Although broadcasters have been busy testing alternate currencies since Nielsen lost its accreditation for local and national ratings in 2021, Nielsen was still center stage during the 2022 upfronts.

“Right now, we’re just talking,” Andrea Zapata, EVP of ad sales, research and measurement insights at Warner Bros. Discovery (WBD), told AdExchanger at CES in Las Vegas last week.

But 2023 could be the year the TV industry moves from talking about and testing new measurement currencies to actually using them.

Transacting real dollars against new currencies during the upfronts is the industry’s “next heavy lift” for measurement this year, Zapata said.

WBD, for example, which is banding together with other broadcasters, including NBCUniversal, to develop alt currency standards in time for the 2024 upfronts, plans to already start transacting against “non-incumbent measurement partners” (i.e., providers not named “Nielsen”) during this year’s upfronts.

━━━━━━━━━━━━━━━━

_Work instructions_:
a) Translate this sentence from the TV measurement article into Spanish: "But 2023 could be the year the TV industry moves from talking about and testing new measurement currencies to actually using them."
b) Rewrite the TV measurement article from "But 2023 could" up to and including "year, Zapata said.", putting "metrics" in place of "currencies".

_Supplied information_:
━━━━━━━━━━━━━━━━

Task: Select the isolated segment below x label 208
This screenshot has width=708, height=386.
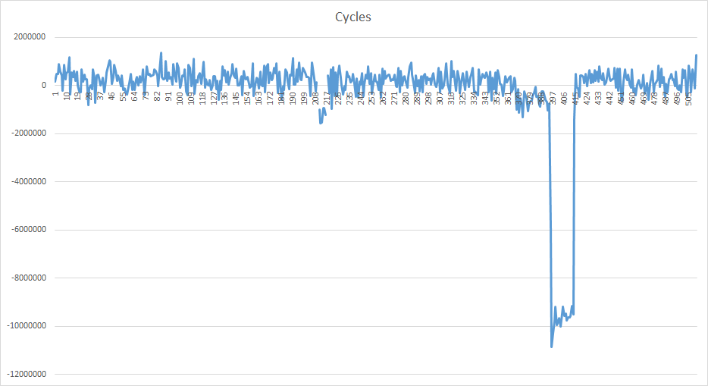Action: click(x=322, y=115)
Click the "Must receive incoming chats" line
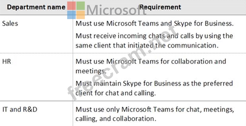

━━━━━━━━━━━━━━━━

_Results_:
a) Pero 2023 podría ser el año en que la industria televisiva pase de hablar sobre nuevas monedas de medición y probarlas a usarlas realmente.

b)
But 2023 could be the year the TV industry moves from talking about and testing new measurement metrics to actually using them.

Transacting real dollars against new metrics during the upfronts is the industry’s “next heavy lift” for measurement this year, Zapata said.